» **文書抜粋**
▶

煽り運転の謎を漢和辞典で解く!? 漢字マニア教師×SNS嫌いの女子高生コンビが、漢字の力で事件を解決!?

文芸・カルチャー

公開日:2023/5/11

環司先生の謎とき辞典 チカと文字禍とラブレター
環司先生の謎とき辞典 チカと文字禍とラブレター』(皆藤黒助/ポプラ社)

 学園ミステリには、頭脳明晰なイケメンキャラクターがつきものだ。だがイケメンはイケメンでも愛読書は漢和辞典、特技は一発で目的の漢字を引くこと、ワイシャツの下には必ず漢字Tシャツという、生粋の漢字マニアだったら…。

 そんな漢字大好き教師が“漢字の力”で謎を解き明かすミステリ小説『環司先生の謎とき辞典 チカと文字禍とラブレター』(皆藤黒助/ポプラ社)が、2023年5月9日に発売。著者の皆藤黒助氏はこれまでにも「ようするに、怪異ではない。」シリーズなど、さまざまなミステリ小説を手がけてきたが、“漢字を使って謎を解く”とはいったいどういうことなのだろうか。

◀

» **依頼事項**
[1] 文書抜粋によると、『環司先生の謎とき辞典 チカと文字禍とラブレター』の発売日はいつですか。
[2] 漢字ミステリ小説を紹介する文書抜粋について、最後の文の後に続く文章を書いてください。
データは参照しなくてかまいません。

» **データ**
▶

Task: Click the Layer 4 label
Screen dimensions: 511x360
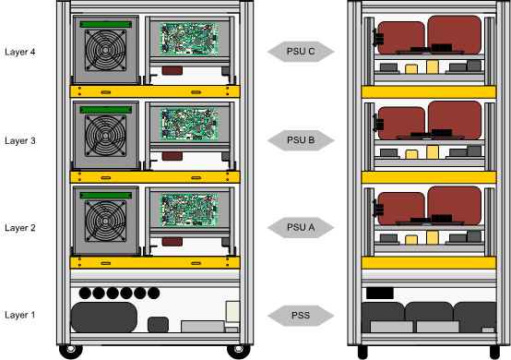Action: pyautogui.click(x=20, y=52)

◀

» **演習結果**
[1] 2023年5月9日です。

[2]
 漢字マニアの国語教師と、その相棒となる女子高生・知華が急接近したのは『山月記』の授業でのこと。イケメン教師と騒がれる環司(たまき つかさ)先生からふと「李徴が虎になった理由」を聞かれ、知華は思いつくままに「お酒を飲みすぎたから」と適当な言葉を返してしまう。授業をロクに聞いていなかったことがバレたのか、その後環から放課後に来るよう呼び出されてしまうのだが――。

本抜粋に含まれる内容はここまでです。